Yutaka Aihara (相原 豊, Aihara Yutaka) is a Japanese former gymnast who competed in the 1992 Summer Olympics, winning a bronze medal in the team event. At the 1991 World Championships, he won a bronze medal on the vault.

== Early life ==
Aihara was born on 18 December 1970 in Takasaki, Gunma. His father, Nobuyuki Aihara, won two gold medals at the 1960 Summer Olympics, and his mother, Toshiko Shirasu-Aihara, won a bronze medal at the 1964 Summer Olympics. He has an older brother named Makoto who also competed in gymnastics.

== Gymnastics career ==
Aihara placed fifth in the all-around at the 1990 American Cup, and he won a silver medal in the team competition at the 1990 Asian Games. He won three medals at the 1991 Summer Universiade– silver with the team, silver on the floor exercise, and bronze on the parallel bars. He was part of the Japanese team that placed fourth at the 1991 World Championships. There, he advanced into the vault final and won a bronze medal with a score of 9.631, behind Yoo Ok-ryul and Vitaly Scherbo.

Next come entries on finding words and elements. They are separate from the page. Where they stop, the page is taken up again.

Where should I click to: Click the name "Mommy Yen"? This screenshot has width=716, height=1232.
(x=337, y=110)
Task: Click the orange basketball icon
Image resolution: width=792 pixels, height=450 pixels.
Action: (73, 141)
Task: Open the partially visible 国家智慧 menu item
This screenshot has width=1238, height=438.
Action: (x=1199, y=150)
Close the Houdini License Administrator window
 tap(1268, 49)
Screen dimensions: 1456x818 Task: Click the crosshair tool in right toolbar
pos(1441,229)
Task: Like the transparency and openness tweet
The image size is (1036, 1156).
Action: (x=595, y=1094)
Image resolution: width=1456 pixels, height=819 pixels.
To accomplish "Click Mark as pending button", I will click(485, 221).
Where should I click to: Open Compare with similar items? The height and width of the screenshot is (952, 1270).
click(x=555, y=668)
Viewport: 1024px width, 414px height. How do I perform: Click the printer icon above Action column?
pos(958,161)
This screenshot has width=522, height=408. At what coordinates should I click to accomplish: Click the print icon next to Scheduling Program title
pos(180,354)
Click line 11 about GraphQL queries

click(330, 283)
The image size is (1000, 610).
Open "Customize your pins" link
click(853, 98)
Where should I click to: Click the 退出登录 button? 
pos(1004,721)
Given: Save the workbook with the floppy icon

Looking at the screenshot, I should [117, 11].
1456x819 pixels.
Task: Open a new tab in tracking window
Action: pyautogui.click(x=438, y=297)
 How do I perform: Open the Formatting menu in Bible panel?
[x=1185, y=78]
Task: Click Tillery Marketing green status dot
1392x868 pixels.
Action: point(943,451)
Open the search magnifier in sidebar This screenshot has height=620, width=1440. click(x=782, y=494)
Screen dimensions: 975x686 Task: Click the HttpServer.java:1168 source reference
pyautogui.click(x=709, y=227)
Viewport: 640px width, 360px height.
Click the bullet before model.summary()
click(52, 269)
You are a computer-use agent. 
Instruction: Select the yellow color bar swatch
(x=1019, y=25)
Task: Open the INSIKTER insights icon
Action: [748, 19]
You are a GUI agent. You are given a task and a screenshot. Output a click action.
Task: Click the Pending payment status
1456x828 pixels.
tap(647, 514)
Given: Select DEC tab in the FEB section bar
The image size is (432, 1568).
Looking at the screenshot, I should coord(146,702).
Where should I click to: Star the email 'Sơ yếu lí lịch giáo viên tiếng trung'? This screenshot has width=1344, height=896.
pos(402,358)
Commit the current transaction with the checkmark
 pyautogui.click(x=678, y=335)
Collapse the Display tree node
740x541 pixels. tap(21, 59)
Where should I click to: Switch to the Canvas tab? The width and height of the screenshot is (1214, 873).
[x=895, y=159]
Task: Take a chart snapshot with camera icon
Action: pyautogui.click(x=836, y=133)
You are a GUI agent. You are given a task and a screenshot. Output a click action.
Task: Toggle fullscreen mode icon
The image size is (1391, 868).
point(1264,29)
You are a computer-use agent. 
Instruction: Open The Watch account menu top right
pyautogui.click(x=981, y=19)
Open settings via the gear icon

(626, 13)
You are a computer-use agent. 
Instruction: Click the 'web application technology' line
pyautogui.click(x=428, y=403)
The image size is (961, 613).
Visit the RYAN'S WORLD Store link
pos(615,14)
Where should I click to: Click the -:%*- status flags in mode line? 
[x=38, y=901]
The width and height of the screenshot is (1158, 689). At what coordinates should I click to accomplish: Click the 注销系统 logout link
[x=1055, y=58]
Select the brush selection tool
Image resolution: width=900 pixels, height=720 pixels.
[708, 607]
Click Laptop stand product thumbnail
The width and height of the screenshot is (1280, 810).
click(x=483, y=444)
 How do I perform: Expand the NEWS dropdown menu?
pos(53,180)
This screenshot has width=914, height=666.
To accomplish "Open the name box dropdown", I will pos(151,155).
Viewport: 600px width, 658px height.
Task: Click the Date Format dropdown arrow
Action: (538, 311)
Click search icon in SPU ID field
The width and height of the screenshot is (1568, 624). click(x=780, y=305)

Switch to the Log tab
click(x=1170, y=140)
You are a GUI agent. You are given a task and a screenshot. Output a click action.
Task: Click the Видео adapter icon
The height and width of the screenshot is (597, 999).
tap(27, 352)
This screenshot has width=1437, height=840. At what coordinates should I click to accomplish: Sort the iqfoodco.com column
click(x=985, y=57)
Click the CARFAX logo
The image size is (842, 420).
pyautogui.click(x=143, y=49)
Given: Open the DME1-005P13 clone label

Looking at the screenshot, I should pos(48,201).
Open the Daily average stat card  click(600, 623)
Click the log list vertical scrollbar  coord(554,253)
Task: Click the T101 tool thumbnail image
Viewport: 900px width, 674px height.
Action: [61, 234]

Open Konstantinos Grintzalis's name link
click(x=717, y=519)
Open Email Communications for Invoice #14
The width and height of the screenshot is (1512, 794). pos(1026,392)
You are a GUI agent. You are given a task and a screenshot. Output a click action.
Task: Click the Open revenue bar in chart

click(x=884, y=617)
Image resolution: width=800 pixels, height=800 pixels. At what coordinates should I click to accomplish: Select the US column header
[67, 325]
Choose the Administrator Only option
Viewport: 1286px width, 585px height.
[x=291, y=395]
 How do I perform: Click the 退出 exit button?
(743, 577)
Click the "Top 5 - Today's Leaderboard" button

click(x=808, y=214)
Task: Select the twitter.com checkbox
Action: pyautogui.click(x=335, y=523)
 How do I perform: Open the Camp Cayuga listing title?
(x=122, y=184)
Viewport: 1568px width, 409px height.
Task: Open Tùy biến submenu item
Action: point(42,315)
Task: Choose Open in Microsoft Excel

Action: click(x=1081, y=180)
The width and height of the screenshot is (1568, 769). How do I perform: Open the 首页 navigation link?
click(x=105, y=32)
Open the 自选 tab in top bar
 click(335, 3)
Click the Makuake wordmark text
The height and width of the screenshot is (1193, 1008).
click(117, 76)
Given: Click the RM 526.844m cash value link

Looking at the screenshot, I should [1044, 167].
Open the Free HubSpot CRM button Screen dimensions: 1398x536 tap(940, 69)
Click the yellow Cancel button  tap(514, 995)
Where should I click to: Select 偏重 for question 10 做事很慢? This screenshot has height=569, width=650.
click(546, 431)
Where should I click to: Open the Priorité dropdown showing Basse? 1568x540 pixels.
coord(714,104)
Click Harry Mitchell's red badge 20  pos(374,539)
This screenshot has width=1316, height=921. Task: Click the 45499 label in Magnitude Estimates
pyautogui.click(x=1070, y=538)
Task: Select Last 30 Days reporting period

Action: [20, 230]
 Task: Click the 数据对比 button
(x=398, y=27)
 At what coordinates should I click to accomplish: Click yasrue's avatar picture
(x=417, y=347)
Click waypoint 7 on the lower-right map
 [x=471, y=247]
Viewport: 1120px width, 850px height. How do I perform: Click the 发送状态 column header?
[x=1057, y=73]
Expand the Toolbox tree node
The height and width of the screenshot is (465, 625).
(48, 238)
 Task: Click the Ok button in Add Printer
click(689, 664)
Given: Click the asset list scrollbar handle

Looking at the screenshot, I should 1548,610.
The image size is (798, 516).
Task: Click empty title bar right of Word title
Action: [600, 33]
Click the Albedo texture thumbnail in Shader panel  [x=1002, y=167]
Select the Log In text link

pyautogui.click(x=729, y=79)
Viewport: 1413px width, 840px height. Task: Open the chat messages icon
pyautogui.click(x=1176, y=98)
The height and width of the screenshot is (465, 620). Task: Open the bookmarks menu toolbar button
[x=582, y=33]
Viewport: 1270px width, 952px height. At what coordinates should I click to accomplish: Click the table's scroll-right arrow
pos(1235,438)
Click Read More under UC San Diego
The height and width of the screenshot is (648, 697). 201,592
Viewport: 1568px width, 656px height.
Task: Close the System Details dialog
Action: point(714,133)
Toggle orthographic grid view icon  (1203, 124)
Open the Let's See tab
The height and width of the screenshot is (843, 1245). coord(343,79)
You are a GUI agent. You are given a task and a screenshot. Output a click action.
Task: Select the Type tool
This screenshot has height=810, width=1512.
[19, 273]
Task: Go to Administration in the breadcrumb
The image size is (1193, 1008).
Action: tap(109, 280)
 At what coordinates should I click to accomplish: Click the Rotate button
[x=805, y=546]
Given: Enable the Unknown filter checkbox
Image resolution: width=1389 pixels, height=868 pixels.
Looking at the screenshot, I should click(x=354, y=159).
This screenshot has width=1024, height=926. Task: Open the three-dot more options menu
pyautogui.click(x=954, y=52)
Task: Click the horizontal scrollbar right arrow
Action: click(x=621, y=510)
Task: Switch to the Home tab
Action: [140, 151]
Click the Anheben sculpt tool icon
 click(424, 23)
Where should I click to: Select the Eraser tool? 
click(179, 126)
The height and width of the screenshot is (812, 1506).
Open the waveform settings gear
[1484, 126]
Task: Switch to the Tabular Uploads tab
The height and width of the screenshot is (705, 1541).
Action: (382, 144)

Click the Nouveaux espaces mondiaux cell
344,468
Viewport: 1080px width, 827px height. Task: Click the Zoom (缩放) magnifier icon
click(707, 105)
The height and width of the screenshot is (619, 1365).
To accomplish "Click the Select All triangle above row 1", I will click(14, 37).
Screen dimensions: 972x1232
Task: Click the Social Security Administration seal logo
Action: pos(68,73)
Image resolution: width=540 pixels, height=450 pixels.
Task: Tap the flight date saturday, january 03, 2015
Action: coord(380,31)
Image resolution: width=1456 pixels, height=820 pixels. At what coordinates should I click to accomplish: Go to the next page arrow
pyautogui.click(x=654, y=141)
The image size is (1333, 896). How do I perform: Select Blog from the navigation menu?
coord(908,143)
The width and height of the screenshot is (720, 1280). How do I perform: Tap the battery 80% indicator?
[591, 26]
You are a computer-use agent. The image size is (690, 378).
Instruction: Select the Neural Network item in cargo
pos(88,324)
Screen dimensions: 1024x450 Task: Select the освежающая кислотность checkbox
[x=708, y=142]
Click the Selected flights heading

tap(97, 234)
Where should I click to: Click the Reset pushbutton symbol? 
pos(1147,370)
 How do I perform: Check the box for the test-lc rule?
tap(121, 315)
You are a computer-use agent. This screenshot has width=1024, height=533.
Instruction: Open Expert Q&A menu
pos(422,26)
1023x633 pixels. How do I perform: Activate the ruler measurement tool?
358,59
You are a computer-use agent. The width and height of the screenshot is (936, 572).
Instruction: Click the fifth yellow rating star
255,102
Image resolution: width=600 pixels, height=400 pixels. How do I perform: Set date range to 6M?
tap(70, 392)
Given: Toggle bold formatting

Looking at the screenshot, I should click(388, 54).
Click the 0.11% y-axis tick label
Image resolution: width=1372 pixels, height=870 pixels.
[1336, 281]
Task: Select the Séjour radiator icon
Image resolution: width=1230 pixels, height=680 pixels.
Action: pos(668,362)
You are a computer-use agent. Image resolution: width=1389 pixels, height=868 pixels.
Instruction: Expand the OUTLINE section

Aihara was selected to represent Japan at the 1992 Summer Olympics, where he helped Japan win the team bronze medal, behind the Unified Team and China. Individually, he advanced into the floor exercise final and placed fifth with a score of 9.737. He also advanced into the vault final, placing eighth.

In January 1993, Aihara severely injured his right shoulder in a motorcycle accident, leading to his retirement from the sport. As of 2022, he is the head coach of the Aihara Gymnastics Club, which was founded by his father.